DIRECTIONS
Set out every line of all the records below as a numbered list, leaving out blank lines and the pictures.

DATA FOR PROCESSING
########################################
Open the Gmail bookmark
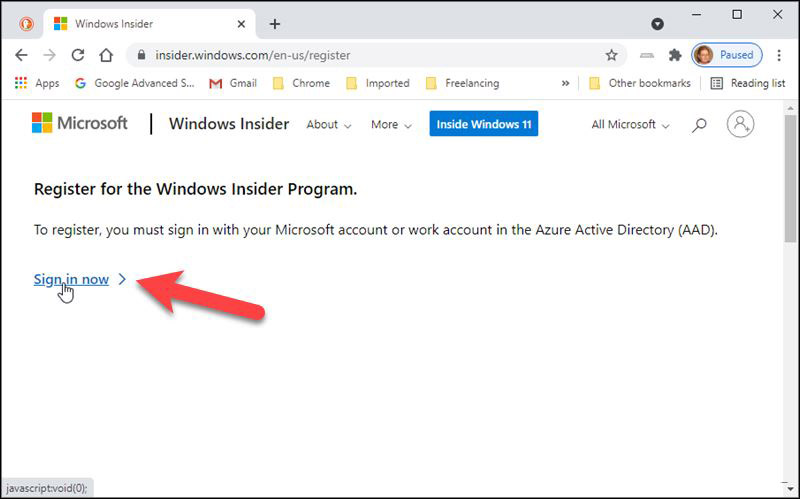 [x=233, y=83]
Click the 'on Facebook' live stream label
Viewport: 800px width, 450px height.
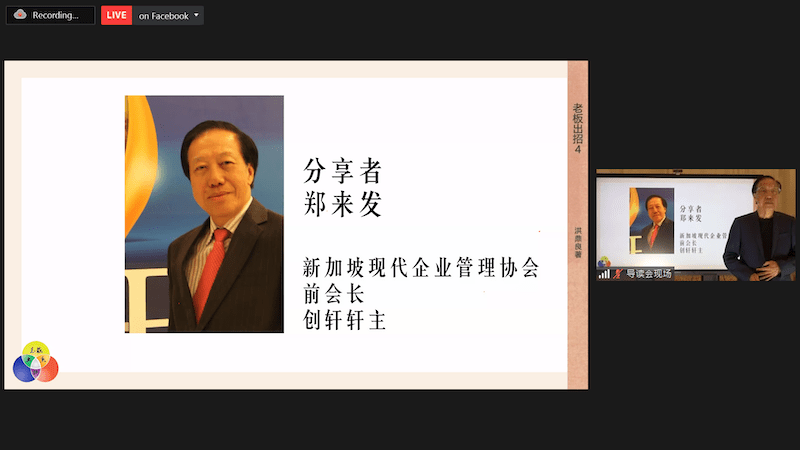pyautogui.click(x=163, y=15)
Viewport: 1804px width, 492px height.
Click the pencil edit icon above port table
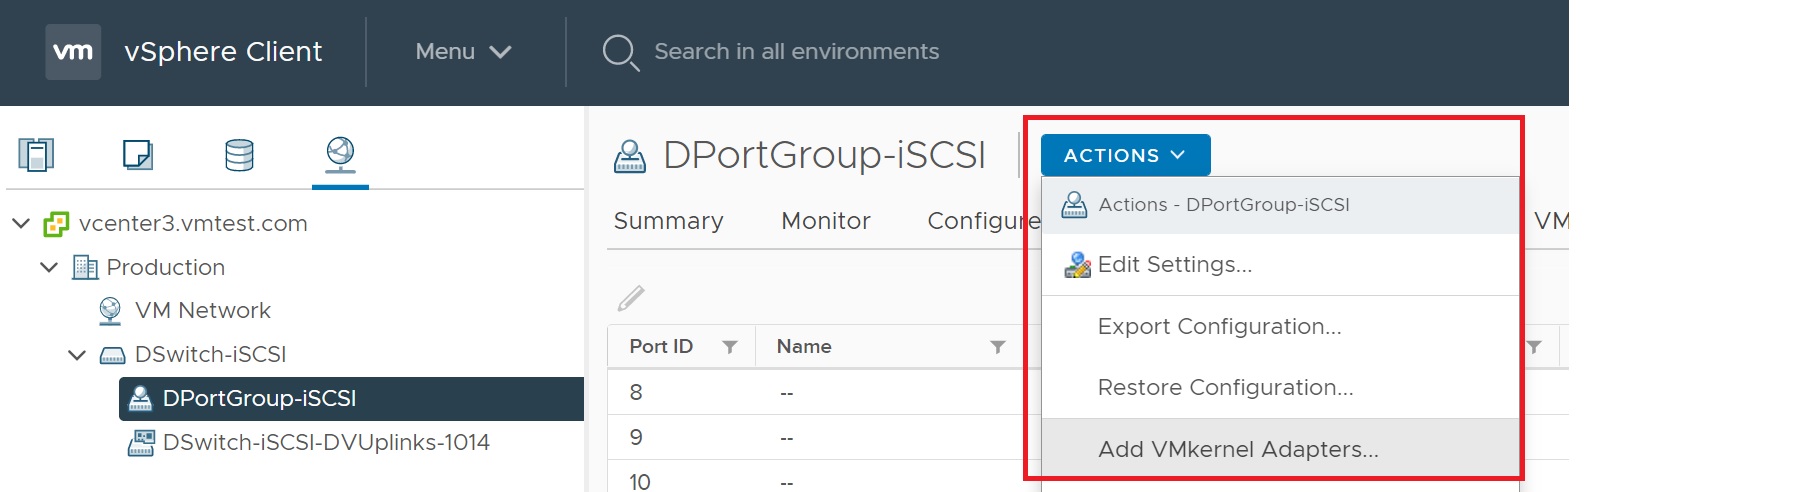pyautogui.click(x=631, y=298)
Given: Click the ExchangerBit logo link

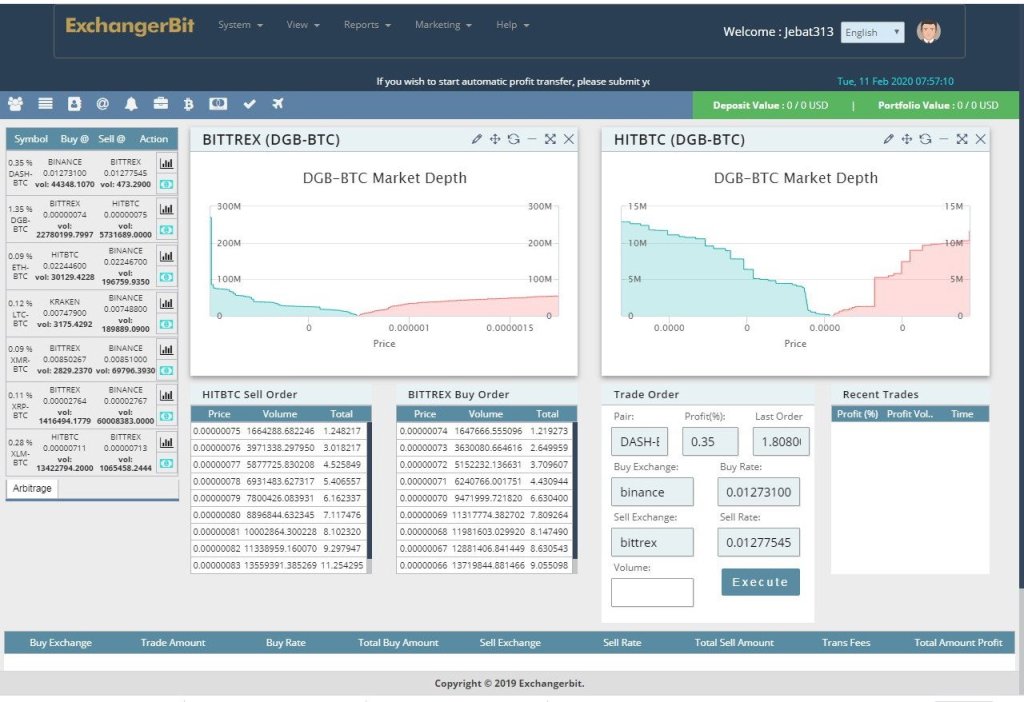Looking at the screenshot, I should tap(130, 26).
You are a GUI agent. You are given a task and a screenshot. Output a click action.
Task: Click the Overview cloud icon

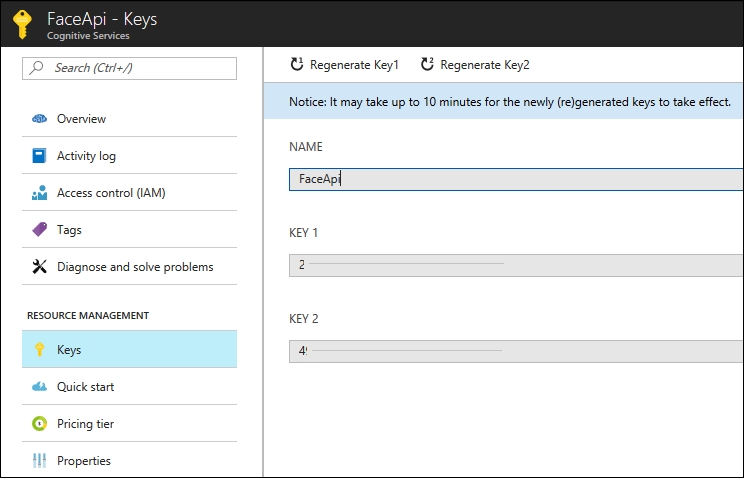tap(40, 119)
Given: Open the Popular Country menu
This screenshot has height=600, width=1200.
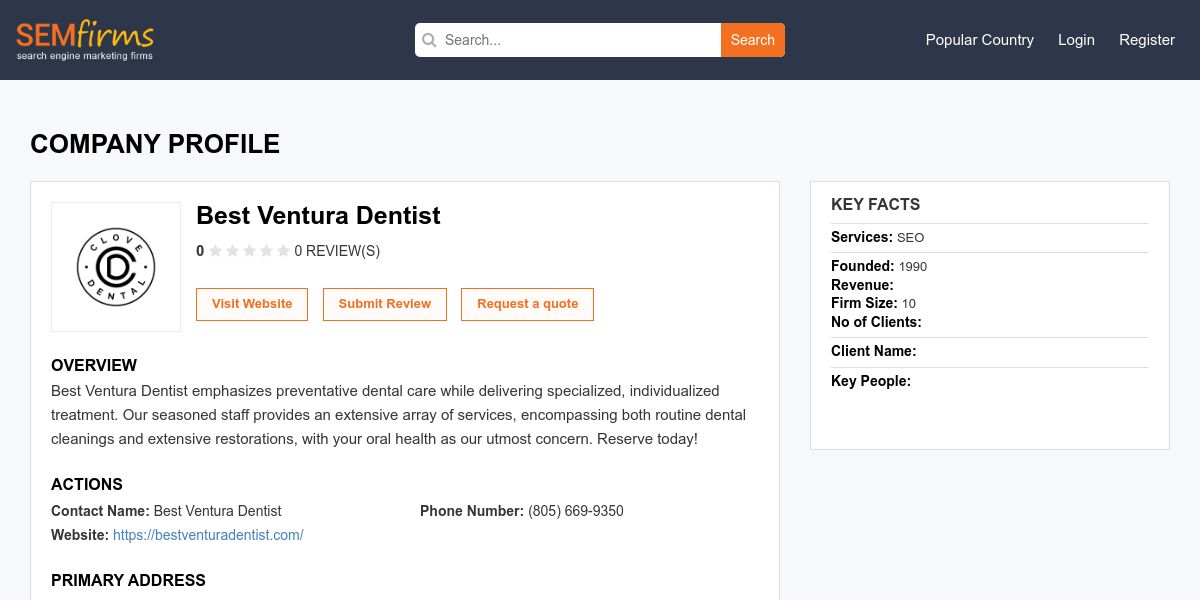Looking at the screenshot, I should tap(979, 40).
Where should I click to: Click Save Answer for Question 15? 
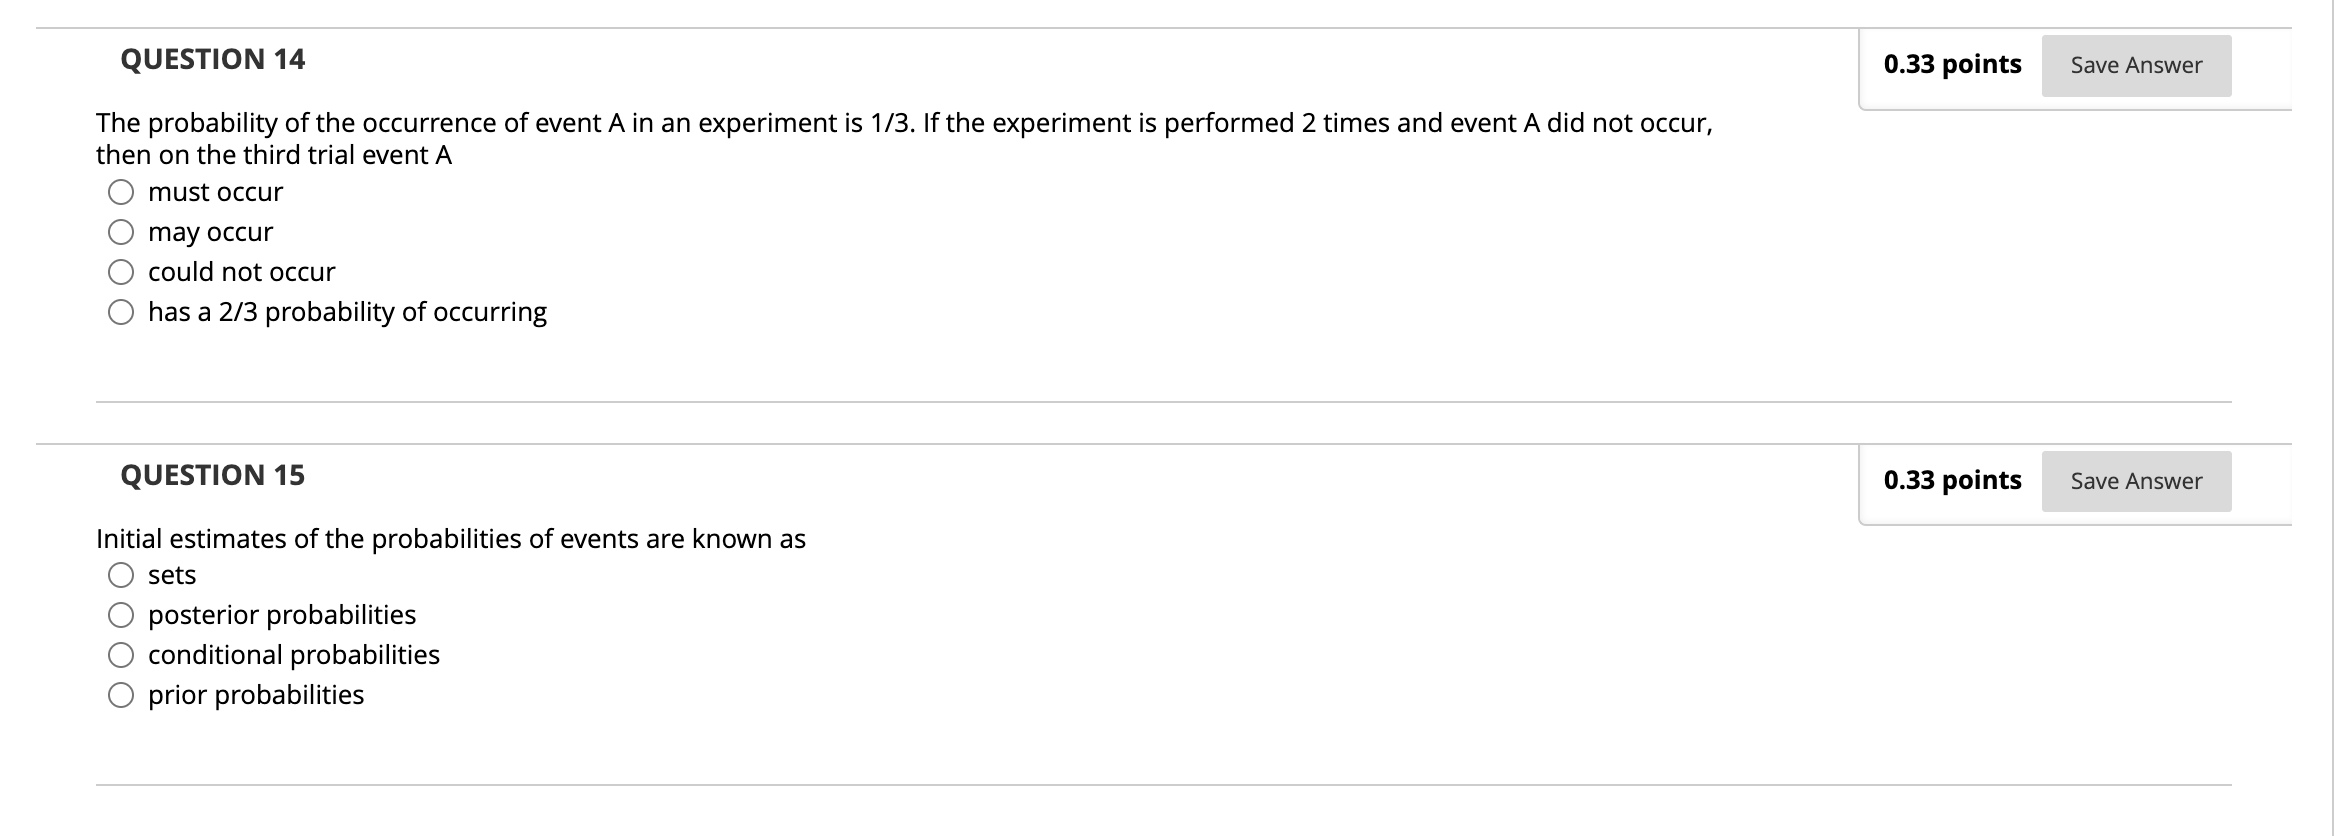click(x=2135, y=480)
########################################
SOLVED EXERCISE
1. Open the Gmail bookmark
2.  [x=233, y=83]
3. Click the 'on Facebook' live stream label
4. Viewport: 800px width, 450px height.
5. pyautogui.click(x=163, y=15)
6. Viewport: 1804px width, 492px height.
7. Click the pencil edit icon above port table
8. pyautogui.click(x=631, y=298)
9. Given: Click the ExchangerBit logo link
10. Looking at the screenshot, I should tap(130, 26).
11. You are a GUI agent. You are given a task and a screenshot. Output a click action.
12. Task: Click the Overview cloud icon
13. tap(40, 119)
14. Given: Open the Popular Country menu
15. This screenshot has height=600, width=1200.
16. Looking at the screenshot, I should tap(979, 40).
17. Where should I click to: Click Save Answer for Question 15? 
18. click(x=2135, y=480)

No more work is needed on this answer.